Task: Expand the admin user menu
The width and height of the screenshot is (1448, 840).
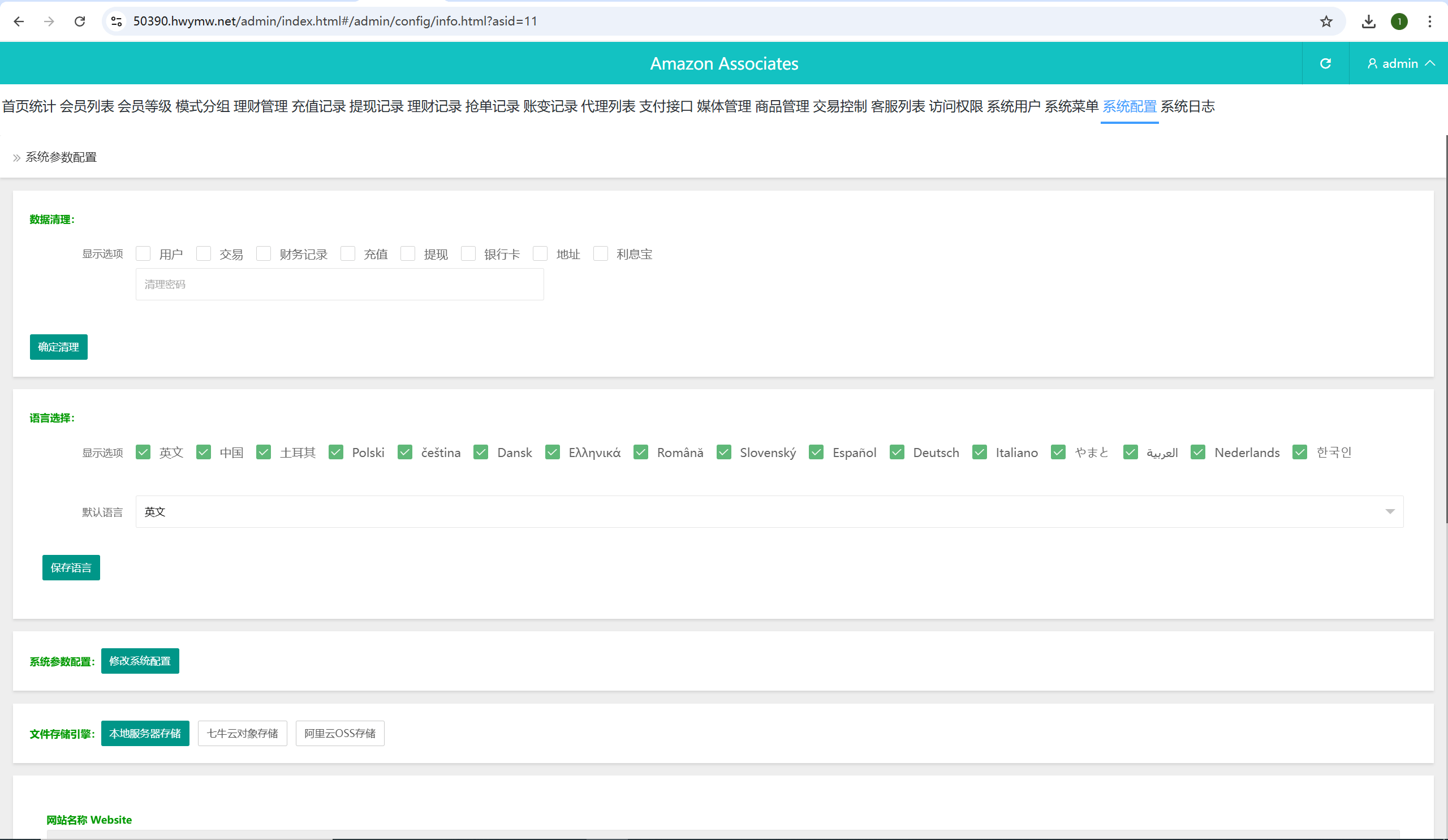Action: click(1400, 63)
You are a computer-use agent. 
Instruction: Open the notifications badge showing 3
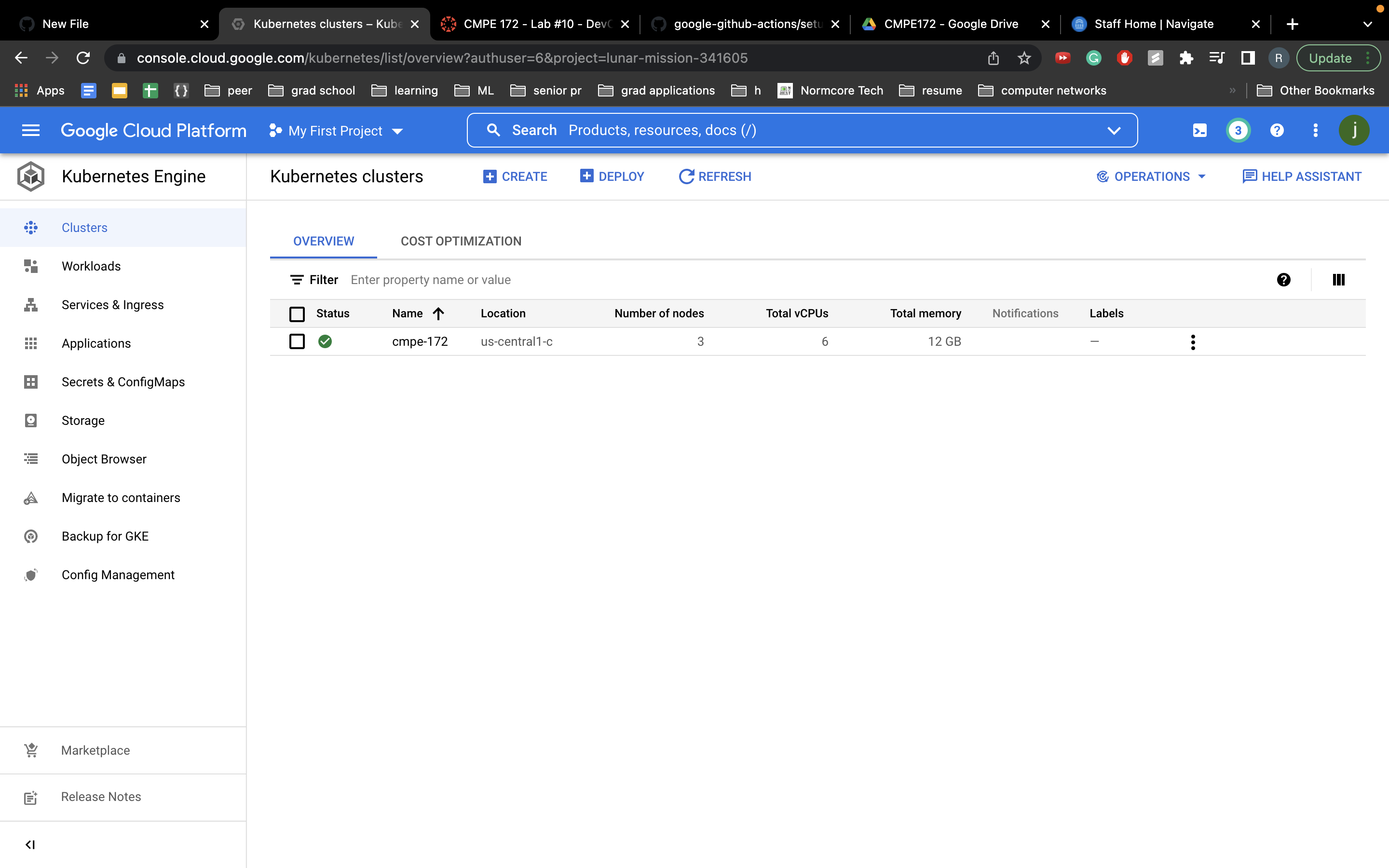click(1238, 130)
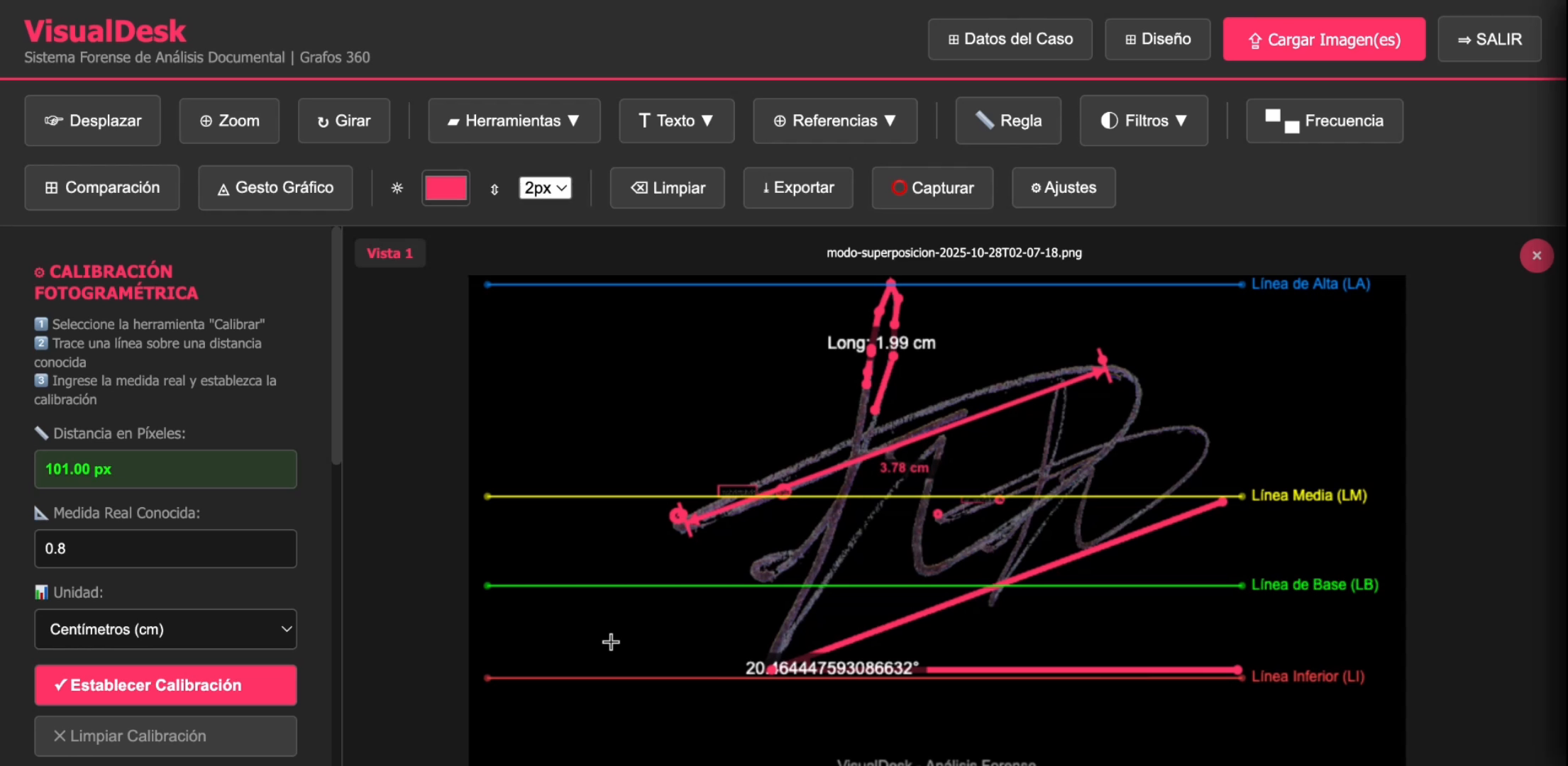1568x766 pixels.
Task: Select the Regla ruler tool
Action: pyautogui.click(x=1007, y=121)
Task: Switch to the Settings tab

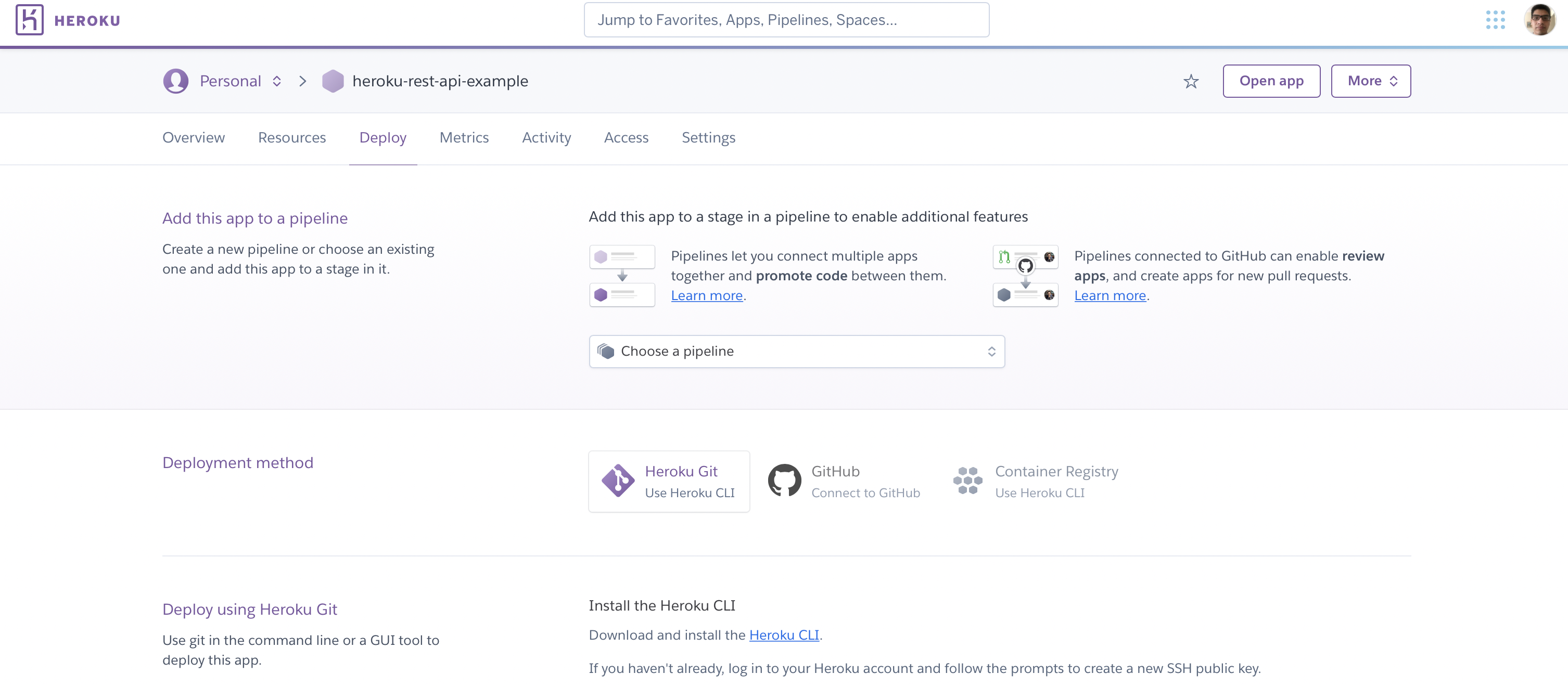Action: click(708, 137)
-*-*-
◆ **Work task**
Would you reproduce the listing above exactly, without any of its images?

◆ **Completed exercise**
Task: Expand the admin user menu
The width and height of the screenshot is (1448, 840).
Action: click(1400, 63)
You are a computer-use agent. 
Instruction: Open the notifications badge showing 3
click(1238, 130)
1568x766 pixels.
Task: Select the Regla ruler tool
Action: pyautogui.click(x=1007, y=121)
Task: Switch to the Settings tab

Action: click(708, 137)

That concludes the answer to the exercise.